“Do unto Others as You Would Have Them Do unto You.”
These well-known words were spoken by Jesus and appear in the Christian Bible at Luke 6:31. They are one of the many teachings that Jesus gave during his time on earth. His message is clear and it seems as if it shouldn’t be hard to follow, but for many of us it is. Or at least easier to follow in our interactions with some people and more difficult in our interactions with others. When this quote came to mind recently, I thought of the ways I want to be treated by others.
I want to be treated with respect. We should treat all people with respect. To do that, we need to be watchful of our tendency to consider ourselves better than others. If someone says or does something that decreases our respect for them, we need to be open to the possibility that that person may change.
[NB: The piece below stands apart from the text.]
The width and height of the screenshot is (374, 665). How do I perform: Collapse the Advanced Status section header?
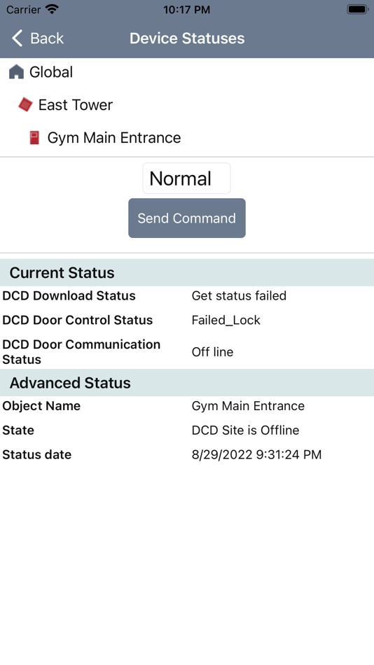pyautogui.click(x=187, y=382)
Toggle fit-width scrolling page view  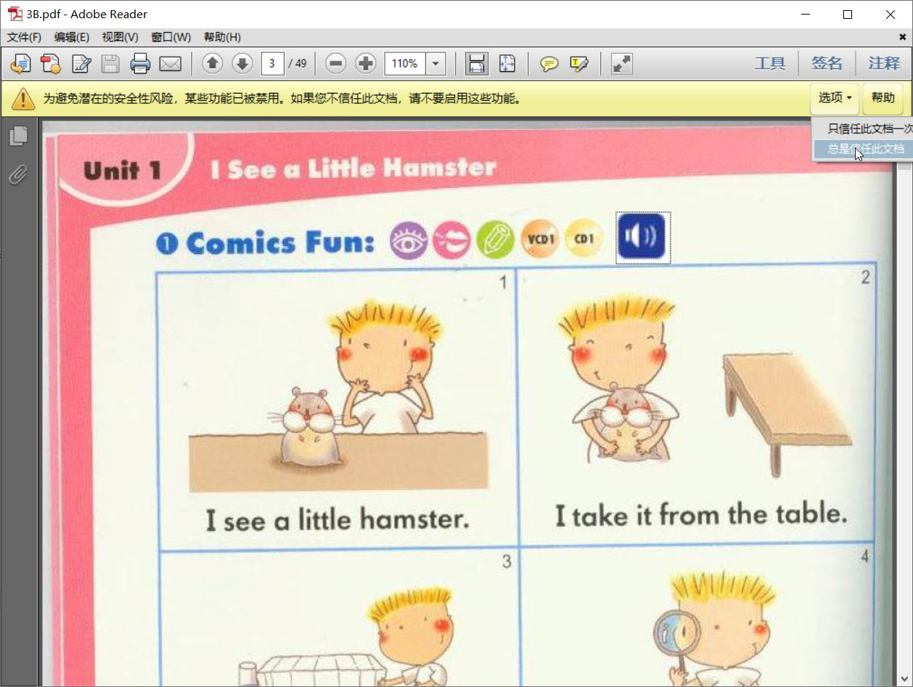pos(476,64)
There are situations when it is the right decision for us to no longer spend time with persons whose words and/or actions conflict with our values. But being respectful is always the correct starting point with each person we meet.
I want to be given the benefit of the doubt. We should approach others as being honest and trustworthy until they do or say something that shows they are not. If that happens, we need to remember that people make mistakes, including ourselves. When people learn from their mistakes, they grow in self-knowledge which helps them to approach future situations.
I want people to not judge me. We are less apt to be judgmental if we remember we never know everything about other people’s lives: what behaviors were modeled for them when they were children and adolescents, whether they grew up with parents/guardians who were capable of loving them, whether they experienced or observed something that traumatized them sometime during their lives, and the other ways they have been affected by people and occurrences and even by their genetic makeup. It’s also important when we have judgmental thoughts about others to consider to what extent psychological projection might be happening—whether that which we attribute to another person might be a reflection of something about ourselves of which we are not conscious. And then to grow in consciousness by integrating what we’ve learned about ourselves.
There are many other qualities that I value, including wanting people to treat me with patience, kindness, and generosity.
What matters is that we try to approach each other in accepting ways, looking for the good in each person. What matters is that in our day-to-day encounters, our trying to follow the Golden Rule would certainly add much to what is positive in our world.